Every entry should be returned exactly. Omit none of them.

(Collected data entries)
_ _ _

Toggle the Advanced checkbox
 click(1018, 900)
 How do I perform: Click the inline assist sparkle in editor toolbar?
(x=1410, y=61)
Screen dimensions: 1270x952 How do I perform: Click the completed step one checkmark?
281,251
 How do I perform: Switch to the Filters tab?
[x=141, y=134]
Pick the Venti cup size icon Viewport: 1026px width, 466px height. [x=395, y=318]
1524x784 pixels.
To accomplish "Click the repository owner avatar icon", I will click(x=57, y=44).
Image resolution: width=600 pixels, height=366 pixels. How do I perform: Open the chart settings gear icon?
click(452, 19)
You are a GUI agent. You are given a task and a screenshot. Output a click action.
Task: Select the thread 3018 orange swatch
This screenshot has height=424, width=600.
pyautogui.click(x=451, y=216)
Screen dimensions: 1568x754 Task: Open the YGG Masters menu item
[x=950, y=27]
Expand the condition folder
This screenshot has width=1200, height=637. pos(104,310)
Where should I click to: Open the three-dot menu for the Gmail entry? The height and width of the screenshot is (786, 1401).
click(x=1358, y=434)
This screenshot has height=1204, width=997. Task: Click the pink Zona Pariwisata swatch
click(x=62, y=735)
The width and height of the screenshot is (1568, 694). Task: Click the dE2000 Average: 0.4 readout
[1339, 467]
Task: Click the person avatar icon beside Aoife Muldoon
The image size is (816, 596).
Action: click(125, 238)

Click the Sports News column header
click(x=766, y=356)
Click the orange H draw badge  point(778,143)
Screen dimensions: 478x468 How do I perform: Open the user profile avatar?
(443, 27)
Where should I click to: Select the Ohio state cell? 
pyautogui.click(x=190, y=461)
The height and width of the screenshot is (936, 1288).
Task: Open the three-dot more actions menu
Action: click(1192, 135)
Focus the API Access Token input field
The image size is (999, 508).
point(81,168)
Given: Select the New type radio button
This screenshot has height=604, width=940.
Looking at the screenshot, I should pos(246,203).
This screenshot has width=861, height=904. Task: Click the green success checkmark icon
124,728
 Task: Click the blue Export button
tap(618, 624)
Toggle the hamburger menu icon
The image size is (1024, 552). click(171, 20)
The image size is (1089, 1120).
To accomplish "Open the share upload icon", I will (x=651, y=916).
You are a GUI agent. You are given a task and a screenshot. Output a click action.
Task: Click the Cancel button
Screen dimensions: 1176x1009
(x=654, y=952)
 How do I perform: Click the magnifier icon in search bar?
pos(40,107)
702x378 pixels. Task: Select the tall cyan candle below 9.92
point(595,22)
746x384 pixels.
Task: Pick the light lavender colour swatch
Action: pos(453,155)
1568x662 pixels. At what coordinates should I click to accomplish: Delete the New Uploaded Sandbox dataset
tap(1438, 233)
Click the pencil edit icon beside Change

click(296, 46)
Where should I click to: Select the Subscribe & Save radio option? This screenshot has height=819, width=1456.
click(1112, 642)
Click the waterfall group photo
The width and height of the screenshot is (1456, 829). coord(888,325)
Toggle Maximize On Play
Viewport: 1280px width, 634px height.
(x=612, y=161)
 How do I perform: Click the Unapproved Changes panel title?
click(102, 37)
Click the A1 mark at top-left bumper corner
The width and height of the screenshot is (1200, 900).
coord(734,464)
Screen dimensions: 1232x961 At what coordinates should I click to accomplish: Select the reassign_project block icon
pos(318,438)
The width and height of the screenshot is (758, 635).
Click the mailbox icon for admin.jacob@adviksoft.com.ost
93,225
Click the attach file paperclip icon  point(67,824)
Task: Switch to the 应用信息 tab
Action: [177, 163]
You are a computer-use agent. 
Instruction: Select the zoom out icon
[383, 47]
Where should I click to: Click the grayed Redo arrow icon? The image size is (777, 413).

_ _ _

### Answer for this exercise
Toggle the Advanced checkbox
 click(1018, 900)
 How do I perform: Click the inline assist sparkle in editor toolbar?
(x=1410, y=61)
Screen dimensions: 1270x952 How do I perform: Click the completed step one checkmark?
281,251
 How do I perform: Switch to the Filters tab?
[x=141, y=134]
Pick the Venti cup size icon Viewport: 1026px width, 466px height. [x=395, y=318]
1524x784 pixels.
To accomplish "Click the repository owner avatar icon", I will click(x=57, y=44).
Image resolution: width=600 pixels, height=366 pixels. How do I perform: Open the chart settings gear icon?
click(452, 19)
You are a GUI agent. You are given a task and a screenshot. Output a click action.
Task: Select the thread 3018 orange swatch
This screenshot has height=424, width=600.
pyautogui.click(x=451, y=216)
Screen dimensions: 1568x754 Task: Open the YGG Masters menu item
[x=950, y=27]
Expand the condition folder
This screenshot has width=1200, height=637. pos(104,310)
Where should I click to: Open the three-dot menu for the Gmail entry? The height and width of the screenshot is (786, 1401).
click(x=1358, y=434)
This screenshot has height=1204, width=997. Task: Click the pink Zona Pariwisata swatch
click(x=62, y=735)
The width and height of the screenshot is (1568, 694). Task: Click the dE2000 Average: 0.4 readout
[1339, 467]
Task: Click the person avatar icon beside Aoife Muldoon
The image size is (816, 596).
Action: click(125, 238)

Click the Sports News column header
click(x=766, y=356)
Click the orange H draw badge  point(778,143)
Screen dimensions: 478x468 How do I perform: Open the user profile avatar?
(443, 27)
Where should I click to: Select the Ohio state cell? 
pyautogui.click(x=190, y=461)
The height and width of the screenshot is (936, 1288).
Task: Open the three-dot more actions menu
Action: click(1192, 135)
Focus the API Access Token input field
The image size is (999, 508).
point(81,168)
Given: Select the New type radio button
This screenshot has height=604, width=940.
Looking at the screenshot, I should pos(246,203).
This screenshot has width=861, height=904. Task: Click the green success checkmark icon
124,728
 Task: Click the blue Export button
tap(618, 624)
Toggle the hamburger menu icon
The image size is (1024, 552). click(171, 20)
The image size is (1089, 1120).
To accomplish "Open the share upload icon", I will (x=651, y=916).
You are a GUI agent. You are given a task and a screenshot. Output a click action.
Task: Click the Cancel button
Screen dimensions: 1176x1009
(x=654, y=952)
 How do I perform: Click the magnifier icon in search bar?
pos(40,107)
702x378 pixels. Task: Select the tall cyan candle below 9.92
point(595,22)
746x384 pixels.
Task: Pick the light lavender colour swatch
Action: pos(453,155)
1568x662 pixels. At what coordinates should I click to accomplish: Delete the New Uploaded Sandbox dataset
tap(1438, 233)
Click the pencil edit icon beside Change

click(296, 46)
Where should I click to: Select the Subscribe & Save radio option? This screenshot has height=819, width=1456.
click(1112, 642)
Click the waterfall group photo
The width and height of the screenshot is (1456, 829). coord(888,325)
Toggle Maximize On Play
Viewport: 1280px width, 634px height.
(x=612, y=161)
 How do I perform: Click the Unapproved Changes panel title?
click(102, 37)
Click the A1 mark at top-left bumper corner
The width and height of the screenshot is (1200, 900).
coord(734,464)
Screen dimensions: 1232x961 At what coordinates should I click to accomplish: Select the reassign_project block icon
pos(318,438)
The width and height of the screenshot is (758, 635).
Click the mailbox icon for admin.jacob@adviksoft.com.ost
93,225
Click the attach file paperclip icon  point(67,824)
Task: Switch to the 应用信息 tab
Action: [177, 163]
You are a computer-use agent. 
Instruction: Select the zoom out icon
[383, 47]
Where should I click to: Click the grayed Redo arrow icon? The image size is (777, 413).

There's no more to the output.